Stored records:
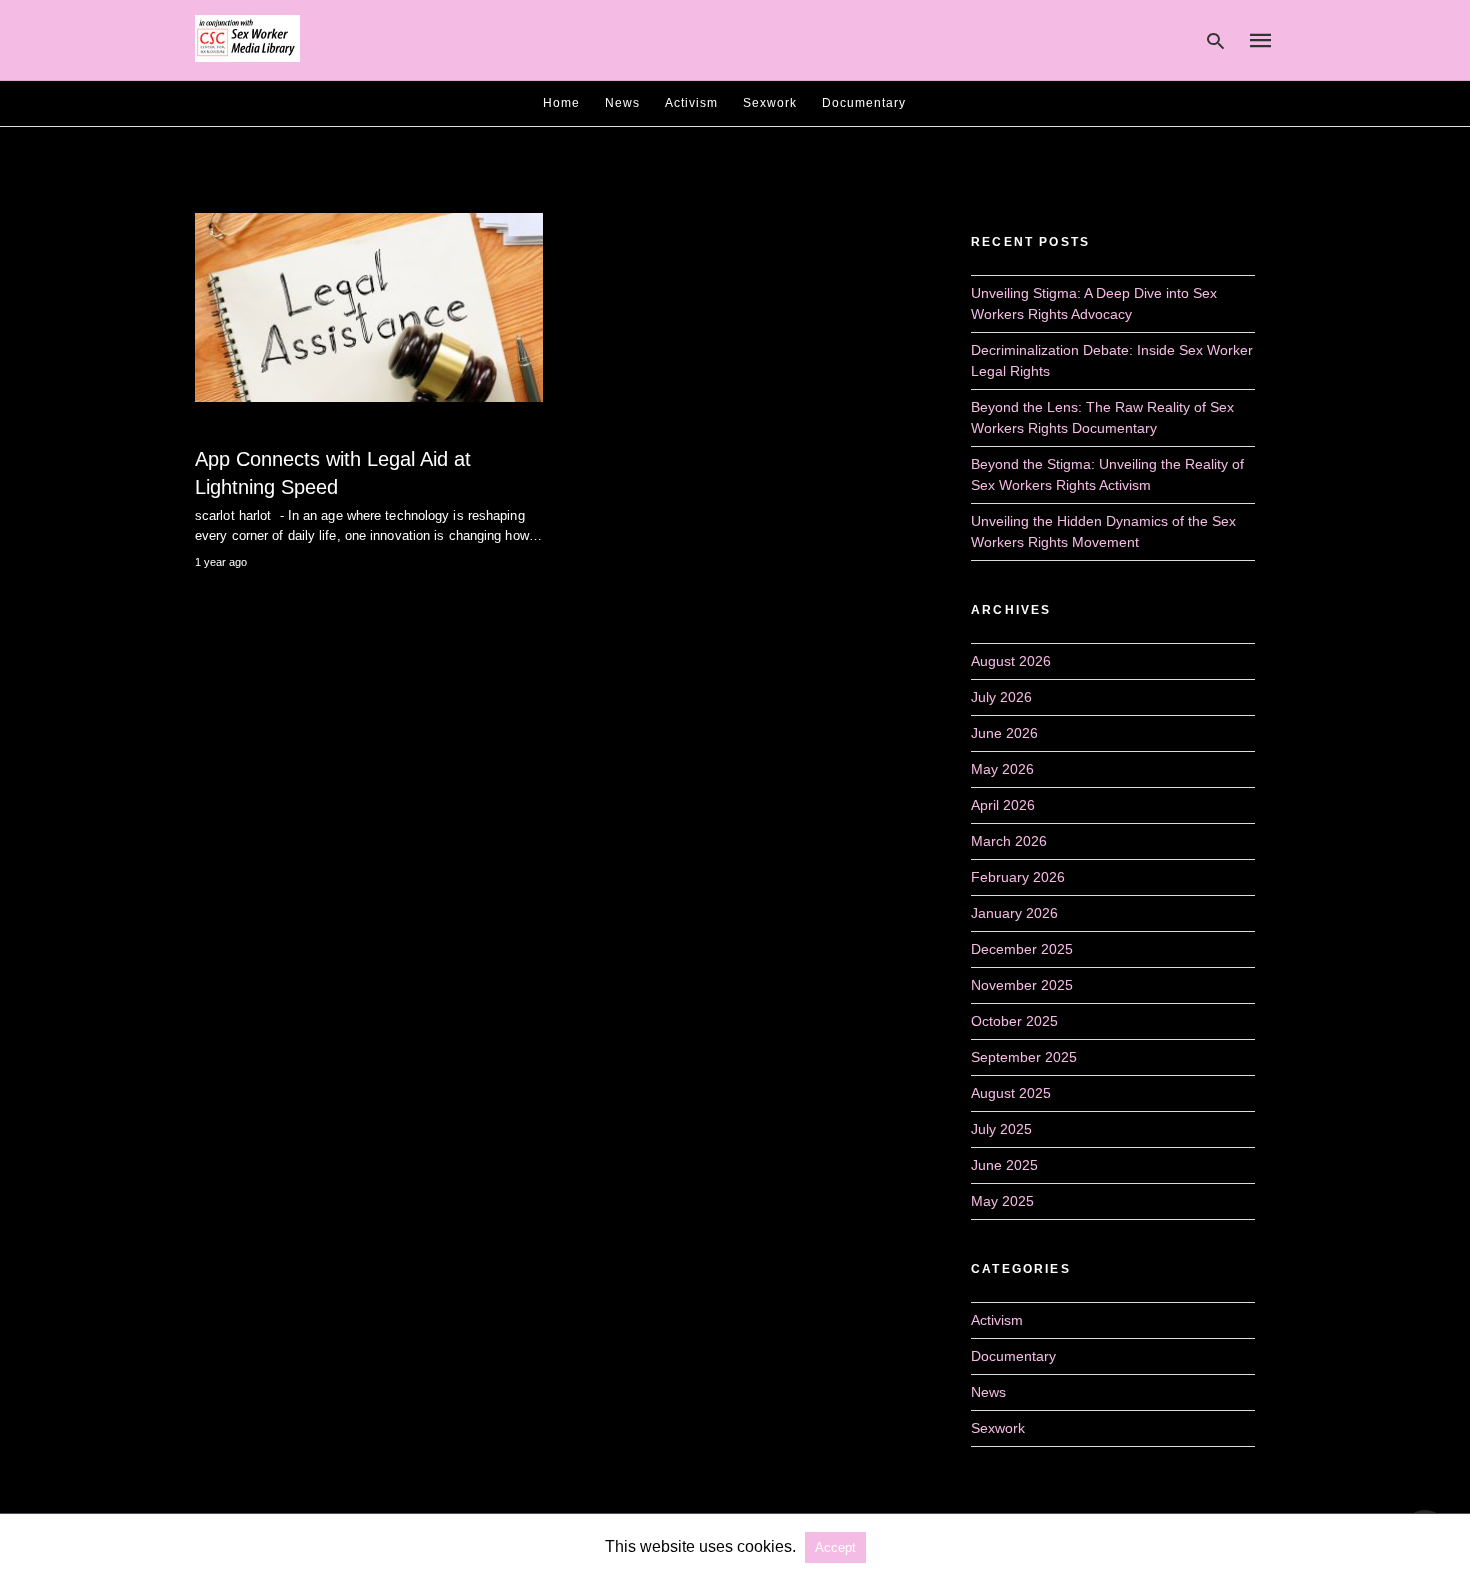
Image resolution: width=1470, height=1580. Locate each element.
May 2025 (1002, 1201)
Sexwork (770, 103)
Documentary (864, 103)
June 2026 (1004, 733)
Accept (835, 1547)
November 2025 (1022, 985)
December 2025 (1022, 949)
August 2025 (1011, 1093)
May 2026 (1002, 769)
* * *
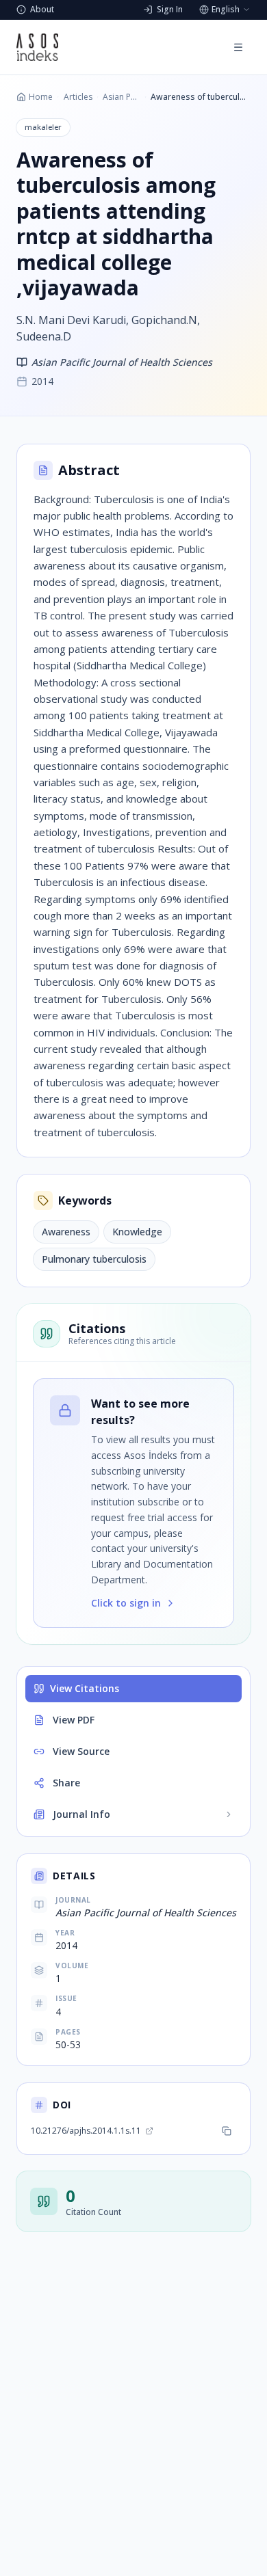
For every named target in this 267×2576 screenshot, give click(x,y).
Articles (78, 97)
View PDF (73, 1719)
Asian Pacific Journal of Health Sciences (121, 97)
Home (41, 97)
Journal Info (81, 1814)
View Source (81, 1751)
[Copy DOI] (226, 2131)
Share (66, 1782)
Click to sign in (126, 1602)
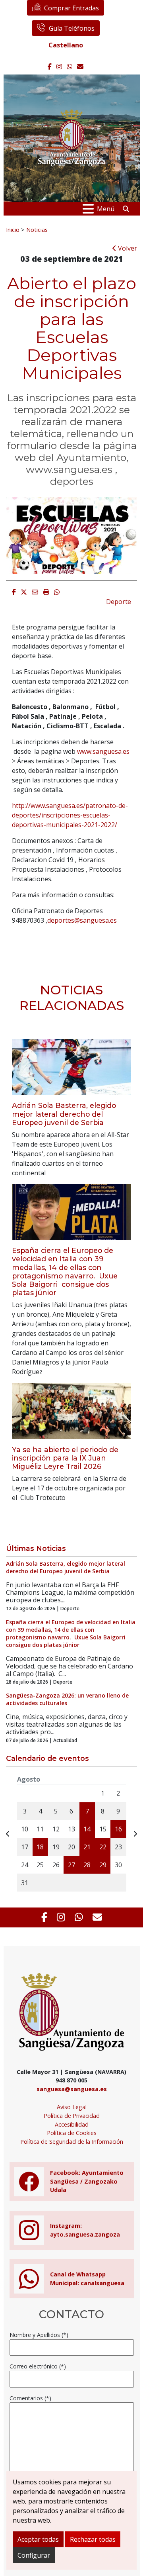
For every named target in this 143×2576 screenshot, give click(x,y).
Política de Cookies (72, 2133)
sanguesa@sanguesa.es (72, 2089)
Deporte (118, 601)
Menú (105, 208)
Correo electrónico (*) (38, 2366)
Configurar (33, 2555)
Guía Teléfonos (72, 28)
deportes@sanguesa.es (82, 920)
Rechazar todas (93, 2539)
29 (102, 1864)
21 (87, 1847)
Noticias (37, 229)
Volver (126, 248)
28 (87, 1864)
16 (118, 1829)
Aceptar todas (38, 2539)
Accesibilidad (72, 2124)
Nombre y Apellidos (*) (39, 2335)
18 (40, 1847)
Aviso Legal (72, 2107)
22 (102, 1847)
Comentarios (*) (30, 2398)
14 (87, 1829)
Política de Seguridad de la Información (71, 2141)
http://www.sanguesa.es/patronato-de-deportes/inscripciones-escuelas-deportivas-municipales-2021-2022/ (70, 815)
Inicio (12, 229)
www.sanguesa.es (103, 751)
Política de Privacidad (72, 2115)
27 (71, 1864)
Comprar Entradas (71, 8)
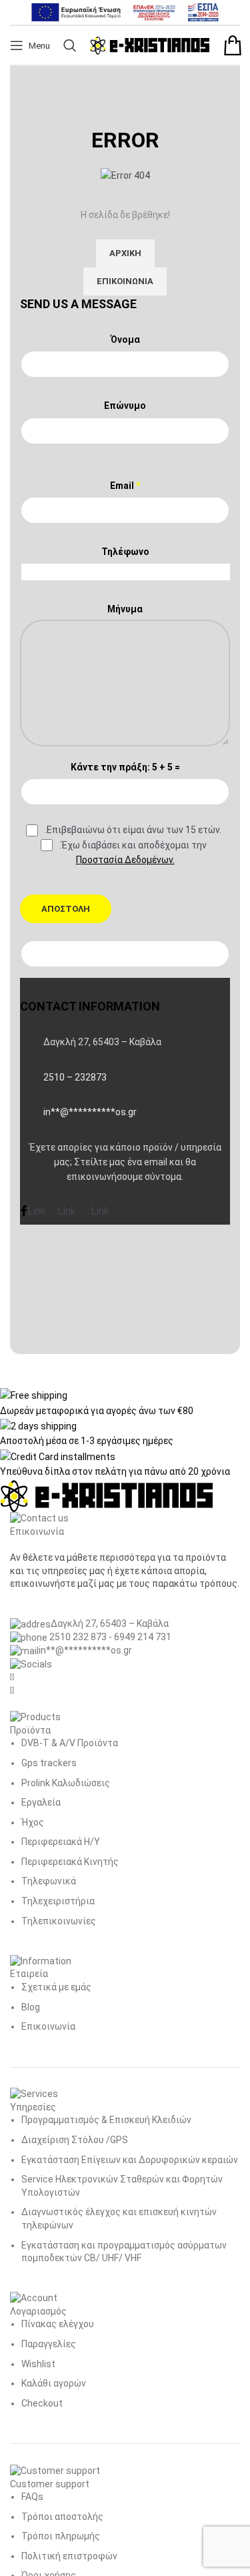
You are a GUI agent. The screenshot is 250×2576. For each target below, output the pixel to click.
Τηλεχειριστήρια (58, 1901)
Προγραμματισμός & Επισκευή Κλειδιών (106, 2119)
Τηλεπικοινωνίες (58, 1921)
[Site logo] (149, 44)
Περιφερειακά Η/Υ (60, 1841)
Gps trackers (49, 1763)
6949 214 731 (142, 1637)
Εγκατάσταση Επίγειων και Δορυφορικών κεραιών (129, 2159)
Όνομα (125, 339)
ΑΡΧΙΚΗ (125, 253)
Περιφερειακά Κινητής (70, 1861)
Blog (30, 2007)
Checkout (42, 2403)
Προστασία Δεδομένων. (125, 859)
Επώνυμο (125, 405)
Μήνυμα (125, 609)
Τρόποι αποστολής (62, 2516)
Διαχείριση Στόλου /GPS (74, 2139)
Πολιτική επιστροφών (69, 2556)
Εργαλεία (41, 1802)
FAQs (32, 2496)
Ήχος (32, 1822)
--
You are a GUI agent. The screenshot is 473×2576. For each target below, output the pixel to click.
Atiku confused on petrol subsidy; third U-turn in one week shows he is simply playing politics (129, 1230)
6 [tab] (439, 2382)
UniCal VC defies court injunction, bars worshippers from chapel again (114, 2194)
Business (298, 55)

* _About this task_:
Write out every line from the entries where "screenshot" appears.

* _Answer below_:
For every named target in this 267×2576 screenshot, give click(x,y).
For every named target in this 143×2576 screenshot, give click(x,y).
You are a GUI agent. The screenshot is 250×2576. For each target below, output the pixel to click.
You are a GUI agent. The screenshot is 473×2576. For each target below, output the pixel to click.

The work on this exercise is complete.